**Aim of the exercise**
Copy every line of the data below verbatim, omitting the pictures from your answer.

══ Records supplied

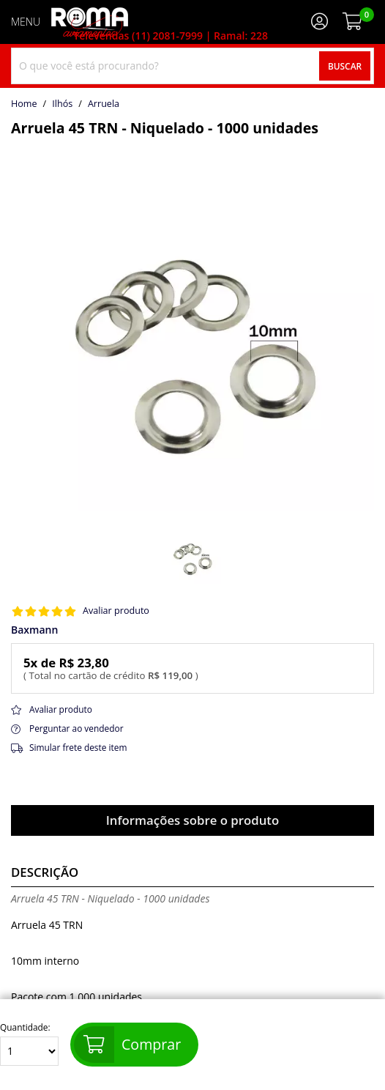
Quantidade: (29, 1044)
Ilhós (62, 104)
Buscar (345, 66)
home (24, 104)
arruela (103, 104)
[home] (89, 22)
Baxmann (34, 630)
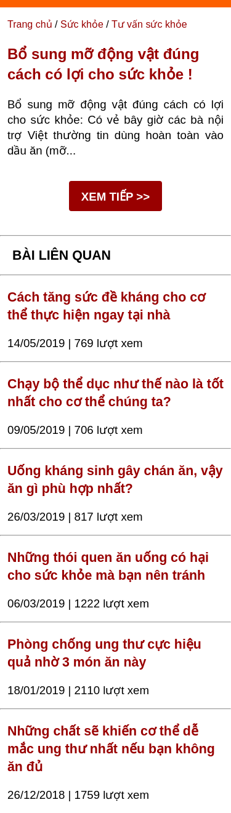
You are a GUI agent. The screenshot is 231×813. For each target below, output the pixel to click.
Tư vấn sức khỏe (149, 24)
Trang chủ (29, 24)
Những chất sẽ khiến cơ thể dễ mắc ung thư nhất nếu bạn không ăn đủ (111, 749)
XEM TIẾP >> (115, 196)
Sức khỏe (81, 24)
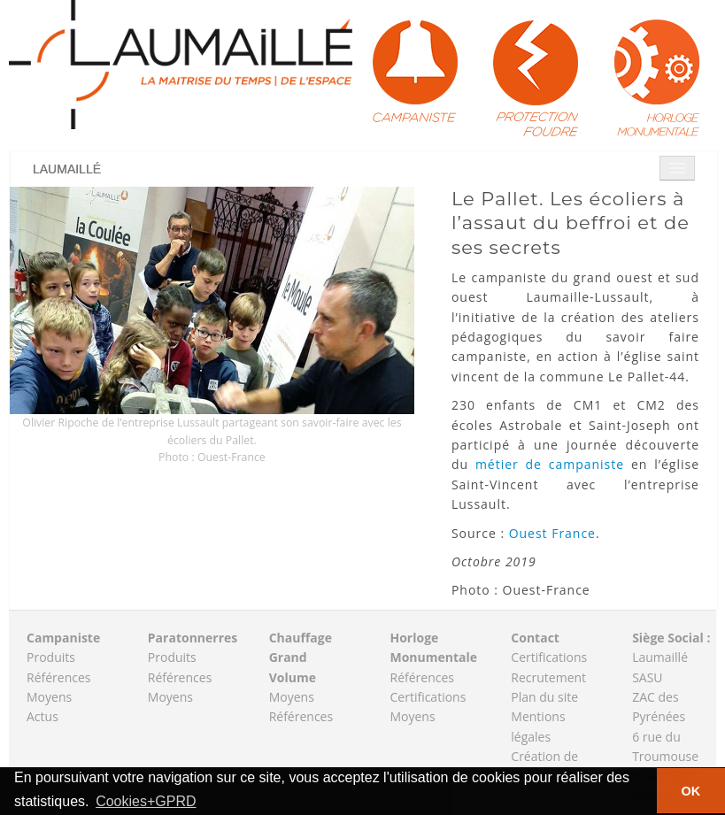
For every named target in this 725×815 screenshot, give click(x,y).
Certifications (427, 696)
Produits (51, 657)
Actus (42, 716)
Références (58, 677)
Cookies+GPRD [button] (146, 801)
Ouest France (552, 533)
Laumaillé (67, 169)
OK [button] (691, 791)
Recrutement (548, 677)
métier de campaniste (549, 464)
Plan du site (544, 696)
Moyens (49, 696)
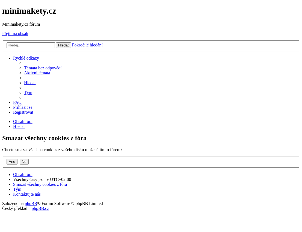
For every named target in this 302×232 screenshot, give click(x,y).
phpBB (31, 203)
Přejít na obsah (15, 33)
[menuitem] (43, 68)
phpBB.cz (40, 208)
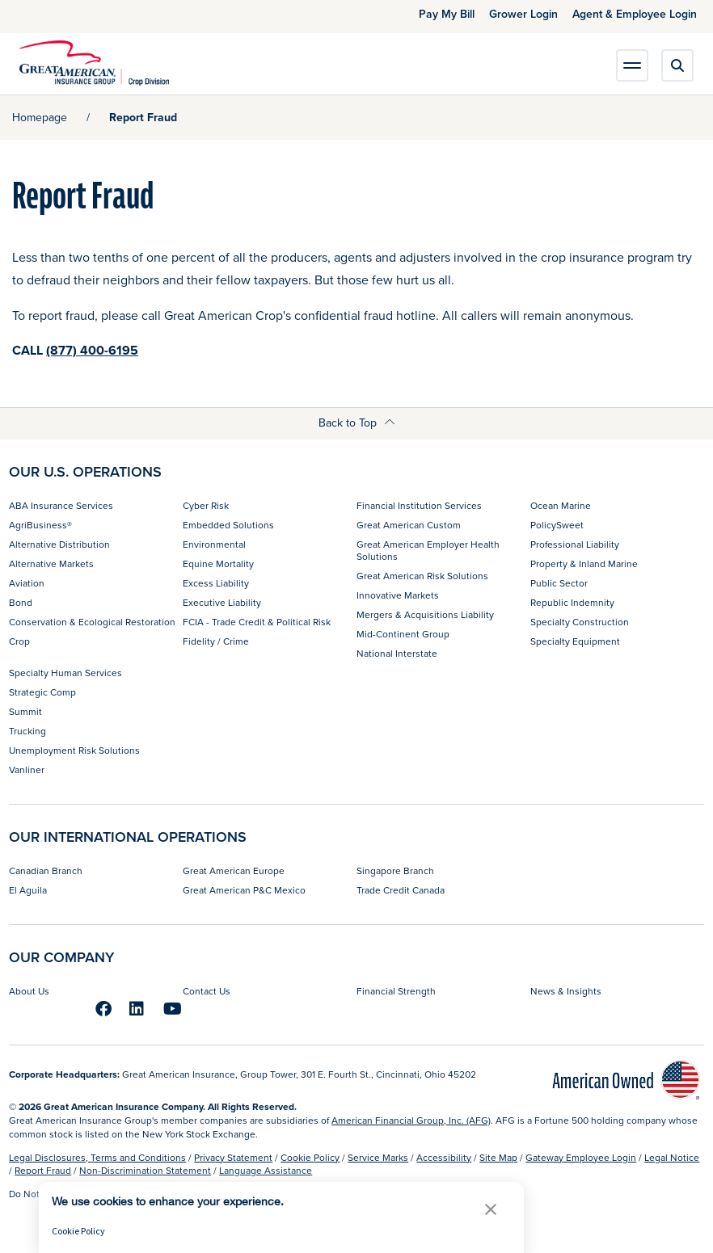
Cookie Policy (310, 1157)
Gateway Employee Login (580, 1157)
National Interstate (396, 653)
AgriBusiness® (40, 525)
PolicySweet (557, 525)
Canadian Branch (45, 870)
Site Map (498, 1157)
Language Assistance (265, 1170)
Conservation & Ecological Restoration (92, 622)
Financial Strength (396, 991)
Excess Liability (216, 583)
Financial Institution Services (419, 505)
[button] (491, 1209)
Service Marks (378, 1157)
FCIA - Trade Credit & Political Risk (257, 622)
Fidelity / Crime (216, 641)
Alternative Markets (51, 563)
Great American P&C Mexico (244, 890)
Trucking (27, 731)
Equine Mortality (218, 563)
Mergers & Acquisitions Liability (425, 614)
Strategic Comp (42, 692)
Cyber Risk (206, 505)
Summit (25, 711)
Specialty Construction (579, 622)
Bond (20, 602)
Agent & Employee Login (634, 14)
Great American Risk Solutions (422, 575)
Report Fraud (43, 1170)
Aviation (26, 583)
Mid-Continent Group (402, 634)
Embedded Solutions (228, 525)
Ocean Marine (560, 505)
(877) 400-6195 (92, 350)
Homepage (39, 117)
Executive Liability (222, 602)
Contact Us (206, 991)
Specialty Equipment (575, 641)
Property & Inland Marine (584, 563)
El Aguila (28, 890)
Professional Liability (574, 544)
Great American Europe (234, 870)
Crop (19, 641)
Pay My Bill (447, 14)
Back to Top (357, 422)
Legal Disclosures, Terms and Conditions (97, 1157)
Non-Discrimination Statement (145, 1170)
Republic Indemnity (572, 602)
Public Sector (559, 583)
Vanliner (26, 769)
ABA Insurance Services (61, 505)
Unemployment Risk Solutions (74, 750)
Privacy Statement (233, 1157)
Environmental (214, 544)
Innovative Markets (397, 595)
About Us (29, 991)
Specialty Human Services (65, 672)
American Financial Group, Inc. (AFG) (411, 1120)
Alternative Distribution (59, 544)
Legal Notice (671, 1157)
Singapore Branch (395, 870)
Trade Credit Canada (400, 890)
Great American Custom (408, 525)
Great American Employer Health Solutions (428, 549)
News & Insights (565, 991)
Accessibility (443, 1157)
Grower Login (523, 14)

════

**Worked answer**
Quantidade: (29, 1044)
Ilhós (62, 104)
Buscar (345, 66)
home (24, 104)
arruela (103, 104)
[home] (89, 22)
Baxmann (34, 630)
You are a GUI agent. The screenshot is 231×813. For each target below, output the pixel to click.
Tư vấn sức khỏe (149, 24)
Trang chủ (29, 24)
Những chất sẽ khiến cơ thể dễ mắc ung thư nhất nếu bạn không ăn đủ (111, 749)
XEM TIẾP >> (115, 196)
Sức khỏe (81, 24)
For every named target in this 725×815 screenshot, give click(x,y).
Certifications (427, 696)
Produits (51, 657)
Actus (42, 716)
Références (58, 677)
Cookies+GPRD [button] (146, 801)
Ouest France (552, 533)
Laumaillé (67, 169)
OK [button] (691, 791)
Recrutement (548, 677)
métier de campaniste (549, 464)
Plan du site (544, 696)
Moyens (49, 696)
For every named target in this 302×232 screenshot, give click(x,y).
phpBB (31, 203)
Přejít na obsah (15, 33)
[menuitem] (43, 68)
phpBB.cz (40, 208)
Cookie Policy (310, 1157)
Gateway Employee Login (580, 1157)
National Interstate (396, 653)
AgriBusiness® (40, 525)
PolicySweet (557, 525)
Canadian Branch (45, 870)
Site Map (498, 1157)
Language Assistance (265, 1170)
Conservation & Ecological Restoration (92, 622)
Financial Strength (396, 991)
Excess Liability (216, 583)
Financial Institution Services (419, 505)
[button] (491, 1209)
Service Marks (378, 1157)
FCIA - Trade Credit & Political Risk (257, 622)
Fidelity / Crime (216, 641)
Alternative Markets (51, 563)
Great American P&C Mexico (244, 890)
Trucking (27, 731)
Equine Mortality (218, 563)
Mergers & Acquisitions Liability (425, 614)
Strategic Comp (42, 692)
Cyber Risk (206, 505)
Summit (25, 711)
Specialty Construction (579, 622)
Bond (20, 602)
Agent & Employee Login (634, 14)
Great American Risk Solutions (422, 575)
Report Fraud (43, 1170)
Aviation (26, 583)
Mid-Continent Group (402, 634)
Embedded Solutions (228, 525)
Ocean Marine (560, 505)
(877) 400-6195 (92, 350)
Homepage (39, 117)
Executive Liability (222, 602)
Contact Us (206, 991)
Specialty Equipment (575, 641)
Property & Inland Marine (584, 563)
El Aguila (28, 890)
Professional Liability (574, 544)
Great American Europe (234, 870)
Crop (19, 641)
Pay My Bill (447, 14)
Back to Top (357, 422)
Legal Disclosures, Terms and Conditions (97, 1157)
Non-Discrimination Statement (145, 1170)
Republic Indemnity (572, 602)
Public Sector (559, 583)
Vanliner (26, 769)
ABA Insurance Services (61, 505)
Unemployment Risk Solutions (74, 750)
Privacy Statement (233, 1157)
Environmental (214, 544)
Innovative Markets (397, 595)
About Us (29, 991)
Specialty Human Services (65, 672)
American Financial Group, Inc. (AFG) (411, 1120)
Alternative Distribution (59, 544)
Legal Notice (671, 1157)
Singapore Branch (395, 870)
Trade Credit Canada (400, 890)
Great American Custom (408, 525)
Great American Employer Health Solutions (428, 549)
News & Insights (565, 991)
Accessibility (443, 1157)
Grower Login (523, 14)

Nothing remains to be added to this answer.